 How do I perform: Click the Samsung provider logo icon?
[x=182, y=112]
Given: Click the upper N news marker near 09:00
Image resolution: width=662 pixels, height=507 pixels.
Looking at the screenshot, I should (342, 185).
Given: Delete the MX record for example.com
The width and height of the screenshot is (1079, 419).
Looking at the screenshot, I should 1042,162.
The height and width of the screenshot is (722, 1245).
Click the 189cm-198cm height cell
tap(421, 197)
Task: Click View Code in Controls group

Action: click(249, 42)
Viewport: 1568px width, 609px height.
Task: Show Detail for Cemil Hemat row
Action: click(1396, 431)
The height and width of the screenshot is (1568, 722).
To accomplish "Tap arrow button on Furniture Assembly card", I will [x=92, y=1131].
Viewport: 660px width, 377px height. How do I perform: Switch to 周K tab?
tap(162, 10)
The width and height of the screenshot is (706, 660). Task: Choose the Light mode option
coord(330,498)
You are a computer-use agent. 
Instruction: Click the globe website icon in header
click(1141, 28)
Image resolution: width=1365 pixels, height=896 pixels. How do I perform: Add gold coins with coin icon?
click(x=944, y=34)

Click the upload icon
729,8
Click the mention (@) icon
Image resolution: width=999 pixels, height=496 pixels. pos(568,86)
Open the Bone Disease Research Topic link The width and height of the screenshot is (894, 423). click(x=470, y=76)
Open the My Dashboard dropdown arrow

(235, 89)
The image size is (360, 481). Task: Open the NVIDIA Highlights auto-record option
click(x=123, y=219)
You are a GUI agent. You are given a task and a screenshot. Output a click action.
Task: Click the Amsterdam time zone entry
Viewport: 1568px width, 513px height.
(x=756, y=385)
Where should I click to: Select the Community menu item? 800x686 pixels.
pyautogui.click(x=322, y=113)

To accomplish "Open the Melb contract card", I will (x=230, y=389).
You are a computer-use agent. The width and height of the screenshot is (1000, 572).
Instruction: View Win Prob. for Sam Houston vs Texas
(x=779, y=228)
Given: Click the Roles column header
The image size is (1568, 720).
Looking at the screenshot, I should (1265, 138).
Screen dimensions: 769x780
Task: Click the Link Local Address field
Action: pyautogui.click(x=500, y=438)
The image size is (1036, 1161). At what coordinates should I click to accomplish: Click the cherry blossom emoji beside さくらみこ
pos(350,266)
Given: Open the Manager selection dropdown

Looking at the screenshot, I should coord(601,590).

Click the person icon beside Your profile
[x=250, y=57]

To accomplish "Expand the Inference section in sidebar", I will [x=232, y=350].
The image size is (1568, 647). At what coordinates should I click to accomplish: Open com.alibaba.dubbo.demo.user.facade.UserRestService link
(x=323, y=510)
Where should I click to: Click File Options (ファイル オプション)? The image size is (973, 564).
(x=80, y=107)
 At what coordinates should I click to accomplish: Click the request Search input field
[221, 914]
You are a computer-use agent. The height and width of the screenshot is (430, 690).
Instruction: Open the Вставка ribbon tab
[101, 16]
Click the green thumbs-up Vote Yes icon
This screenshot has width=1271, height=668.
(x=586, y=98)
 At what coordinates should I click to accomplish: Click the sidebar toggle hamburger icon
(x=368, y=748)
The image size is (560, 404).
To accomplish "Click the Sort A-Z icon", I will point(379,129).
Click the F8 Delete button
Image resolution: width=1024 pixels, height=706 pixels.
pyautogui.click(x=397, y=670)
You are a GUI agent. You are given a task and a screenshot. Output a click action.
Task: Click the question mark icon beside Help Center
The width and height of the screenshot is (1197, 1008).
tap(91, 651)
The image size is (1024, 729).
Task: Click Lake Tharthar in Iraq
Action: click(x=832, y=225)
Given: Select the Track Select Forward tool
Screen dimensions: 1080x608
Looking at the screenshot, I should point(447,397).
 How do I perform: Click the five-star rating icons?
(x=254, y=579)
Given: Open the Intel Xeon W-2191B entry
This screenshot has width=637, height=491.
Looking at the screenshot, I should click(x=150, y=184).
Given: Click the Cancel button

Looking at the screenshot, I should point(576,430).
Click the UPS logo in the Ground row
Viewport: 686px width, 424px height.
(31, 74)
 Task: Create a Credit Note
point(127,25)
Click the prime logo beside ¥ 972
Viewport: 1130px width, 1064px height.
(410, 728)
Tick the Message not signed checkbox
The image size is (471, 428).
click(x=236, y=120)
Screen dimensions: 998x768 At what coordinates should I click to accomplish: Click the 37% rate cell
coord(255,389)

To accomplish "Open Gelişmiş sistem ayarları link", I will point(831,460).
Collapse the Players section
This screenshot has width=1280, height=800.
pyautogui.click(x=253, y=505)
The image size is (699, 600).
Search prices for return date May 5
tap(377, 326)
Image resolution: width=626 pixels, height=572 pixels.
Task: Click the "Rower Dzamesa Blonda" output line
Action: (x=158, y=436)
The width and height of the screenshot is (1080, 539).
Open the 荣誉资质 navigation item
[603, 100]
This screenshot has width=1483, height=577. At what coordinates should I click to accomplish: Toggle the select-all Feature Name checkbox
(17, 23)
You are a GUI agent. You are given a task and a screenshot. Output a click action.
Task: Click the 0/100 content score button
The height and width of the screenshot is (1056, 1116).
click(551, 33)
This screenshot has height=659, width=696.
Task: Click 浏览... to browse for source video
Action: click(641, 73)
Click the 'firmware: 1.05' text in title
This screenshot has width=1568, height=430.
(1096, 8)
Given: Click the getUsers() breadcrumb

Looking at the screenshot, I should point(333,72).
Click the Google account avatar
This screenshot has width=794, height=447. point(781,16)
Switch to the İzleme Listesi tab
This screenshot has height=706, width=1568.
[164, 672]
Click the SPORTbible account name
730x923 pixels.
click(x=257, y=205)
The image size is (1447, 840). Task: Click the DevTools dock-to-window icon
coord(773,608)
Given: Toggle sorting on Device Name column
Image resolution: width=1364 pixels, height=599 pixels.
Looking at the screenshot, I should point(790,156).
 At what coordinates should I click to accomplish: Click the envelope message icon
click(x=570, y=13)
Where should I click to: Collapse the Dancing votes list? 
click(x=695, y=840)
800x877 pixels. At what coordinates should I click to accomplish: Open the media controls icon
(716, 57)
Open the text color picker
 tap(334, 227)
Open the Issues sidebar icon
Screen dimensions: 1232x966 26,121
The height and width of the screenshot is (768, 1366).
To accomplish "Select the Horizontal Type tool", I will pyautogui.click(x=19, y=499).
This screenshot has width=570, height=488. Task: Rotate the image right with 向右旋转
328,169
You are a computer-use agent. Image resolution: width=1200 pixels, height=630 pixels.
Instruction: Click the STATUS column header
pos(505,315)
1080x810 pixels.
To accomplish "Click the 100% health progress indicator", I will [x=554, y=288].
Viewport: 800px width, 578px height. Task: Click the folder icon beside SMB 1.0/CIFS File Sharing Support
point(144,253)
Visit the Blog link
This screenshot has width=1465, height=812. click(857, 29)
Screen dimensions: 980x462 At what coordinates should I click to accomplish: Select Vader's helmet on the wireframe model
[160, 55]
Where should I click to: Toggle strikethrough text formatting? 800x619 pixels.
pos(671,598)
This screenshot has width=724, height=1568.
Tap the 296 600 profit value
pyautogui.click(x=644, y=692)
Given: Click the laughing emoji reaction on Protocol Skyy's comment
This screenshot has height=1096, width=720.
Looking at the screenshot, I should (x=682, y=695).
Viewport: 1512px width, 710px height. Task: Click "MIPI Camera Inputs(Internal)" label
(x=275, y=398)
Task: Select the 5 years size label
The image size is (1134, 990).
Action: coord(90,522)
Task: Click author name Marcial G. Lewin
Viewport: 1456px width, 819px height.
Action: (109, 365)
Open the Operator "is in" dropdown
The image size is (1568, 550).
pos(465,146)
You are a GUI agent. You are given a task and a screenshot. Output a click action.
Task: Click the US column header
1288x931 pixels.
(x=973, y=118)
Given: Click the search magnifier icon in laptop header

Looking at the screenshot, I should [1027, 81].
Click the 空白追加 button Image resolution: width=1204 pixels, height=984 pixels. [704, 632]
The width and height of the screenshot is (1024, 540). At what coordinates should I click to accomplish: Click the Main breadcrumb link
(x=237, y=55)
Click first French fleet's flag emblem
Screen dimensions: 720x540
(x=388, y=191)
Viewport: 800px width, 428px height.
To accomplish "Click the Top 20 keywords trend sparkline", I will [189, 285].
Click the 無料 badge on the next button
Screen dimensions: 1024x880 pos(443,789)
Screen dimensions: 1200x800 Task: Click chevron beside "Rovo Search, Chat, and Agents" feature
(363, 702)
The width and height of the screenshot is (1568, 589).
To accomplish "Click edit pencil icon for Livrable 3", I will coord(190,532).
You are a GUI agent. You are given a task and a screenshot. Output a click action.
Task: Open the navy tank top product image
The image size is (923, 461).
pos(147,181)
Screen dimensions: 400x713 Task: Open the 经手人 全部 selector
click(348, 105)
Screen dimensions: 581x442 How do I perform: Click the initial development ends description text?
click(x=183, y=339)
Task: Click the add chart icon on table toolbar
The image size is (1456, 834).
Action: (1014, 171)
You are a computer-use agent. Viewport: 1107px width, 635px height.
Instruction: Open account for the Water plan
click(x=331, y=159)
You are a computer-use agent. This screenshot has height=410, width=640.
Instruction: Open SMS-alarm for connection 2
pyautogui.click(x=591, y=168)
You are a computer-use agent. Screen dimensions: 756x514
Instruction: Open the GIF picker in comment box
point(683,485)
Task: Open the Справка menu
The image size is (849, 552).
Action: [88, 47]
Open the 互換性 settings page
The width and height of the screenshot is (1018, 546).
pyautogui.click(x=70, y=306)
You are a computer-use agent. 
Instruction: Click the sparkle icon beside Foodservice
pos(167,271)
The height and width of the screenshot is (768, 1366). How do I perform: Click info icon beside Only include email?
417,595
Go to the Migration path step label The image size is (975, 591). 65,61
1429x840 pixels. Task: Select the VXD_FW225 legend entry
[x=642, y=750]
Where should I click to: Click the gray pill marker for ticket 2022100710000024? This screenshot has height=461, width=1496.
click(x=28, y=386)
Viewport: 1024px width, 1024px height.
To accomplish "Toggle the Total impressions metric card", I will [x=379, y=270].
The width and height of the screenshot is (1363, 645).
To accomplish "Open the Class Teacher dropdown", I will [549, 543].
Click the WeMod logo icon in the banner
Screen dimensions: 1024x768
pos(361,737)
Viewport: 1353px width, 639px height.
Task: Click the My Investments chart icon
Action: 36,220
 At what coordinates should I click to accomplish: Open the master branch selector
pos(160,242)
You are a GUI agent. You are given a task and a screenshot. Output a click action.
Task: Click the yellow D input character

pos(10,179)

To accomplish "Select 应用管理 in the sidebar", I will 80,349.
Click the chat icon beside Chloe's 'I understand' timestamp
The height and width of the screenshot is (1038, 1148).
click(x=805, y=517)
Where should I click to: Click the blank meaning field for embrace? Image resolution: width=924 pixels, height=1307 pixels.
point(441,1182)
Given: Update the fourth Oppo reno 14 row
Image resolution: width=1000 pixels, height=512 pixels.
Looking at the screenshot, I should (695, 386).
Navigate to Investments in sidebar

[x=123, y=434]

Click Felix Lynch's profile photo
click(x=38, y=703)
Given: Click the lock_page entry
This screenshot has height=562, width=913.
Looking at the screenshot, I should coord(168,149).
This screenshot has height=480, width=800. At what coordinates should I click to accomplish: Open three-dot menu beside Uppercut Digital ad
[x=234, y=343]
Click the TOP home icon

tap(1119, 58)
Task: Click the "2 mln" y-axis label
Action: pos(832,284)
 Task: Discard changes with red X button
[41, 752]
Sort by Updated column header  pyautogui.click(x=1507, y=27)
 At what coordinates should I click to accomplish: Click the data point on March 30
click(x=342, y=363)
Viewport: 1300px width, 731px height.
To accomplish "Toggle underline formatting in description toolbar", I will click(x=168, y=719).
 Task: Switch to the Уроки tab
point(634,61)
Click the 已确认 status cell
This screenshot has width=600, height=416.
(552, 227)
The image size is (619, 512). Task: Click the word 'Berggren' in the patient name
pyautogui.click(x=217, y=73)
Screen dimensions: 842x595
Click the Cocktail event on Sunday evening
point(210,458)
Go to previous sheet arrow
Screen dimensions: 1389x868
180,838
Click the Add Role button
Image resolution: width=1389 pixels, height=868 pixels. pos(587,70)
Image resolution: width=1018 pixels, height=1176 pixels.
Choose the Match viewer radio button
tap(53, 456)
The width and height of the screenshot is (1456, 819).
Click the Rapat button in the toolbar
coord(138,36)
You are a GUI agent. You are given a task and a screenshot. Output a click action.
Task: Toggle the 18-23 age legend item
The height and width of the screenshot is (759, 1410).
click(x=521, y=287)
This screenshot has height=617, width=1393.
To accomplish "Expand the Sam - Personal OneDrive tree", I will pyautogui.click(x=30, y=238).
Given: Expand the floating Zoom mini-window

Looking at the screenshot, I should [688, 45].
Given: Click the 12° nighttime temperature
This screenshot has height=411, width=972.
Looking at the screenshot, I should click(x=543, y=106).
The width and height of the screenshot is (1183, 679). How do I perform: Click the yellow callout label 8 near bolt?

## [Task item]
Write out, from the lines above, only those from the line with "The image size is (1456, 834)." to the line with "Click the WeMod logo icon in the banner", exactly as given, including the first and the last.

## [Response to this exercise]
The image size is (1456, 834).
Action: (1014, 171)
You are a computer-use agent. Viewport: 1107px width, 635px height.
Instruction: Open account for the Water plan
click(x=331, y=159)
You are a computer-use agent. This screenshot has height=410, width=640.
Instruction: Open SMS-alarm for connection 2
pyautogui.click(x=591, y=168)
You are a computer-use agent. Screen dimensions: 756x514
Instruction: Open the GIF picker in comment box
point(683,485)
Task: Open the Справка menu
The image size is (849, 552).
Action: [88, 47]
Open the 互換性 settings page
The width and height of the screenshot is (1018, 546).
pyautogui.click(x=70, y=306)
You are a computer-use agent. 
Instruction: Click the sparkle icon beside Foodservice
pos(167,271)
The height and width of the screenshot is (768, 1366). How do I perform: Click info icon beside Only include email?
417,595
Go to the Migration path step label The image size is (975, 591). 65,61
1429x840 pixels. Task: Select the VXD_FW225 legend entry
[x=642, y=750]
Where should I click to: Click the gray pill marker for ticket 2022100710000024? This screenshot has height=461, width=1496.
click(x=28, y=386)
Viewport: 1024px width, 1024px height.
To accomplish "Toggle the Total impressions metric card", I will [x=379, y=270].
The width and height of the screenshot is (1363, 645).
To accomplish "Open the Class Teacher dropdown", I will [549, 543].
Click the WeMod logo icon in the banner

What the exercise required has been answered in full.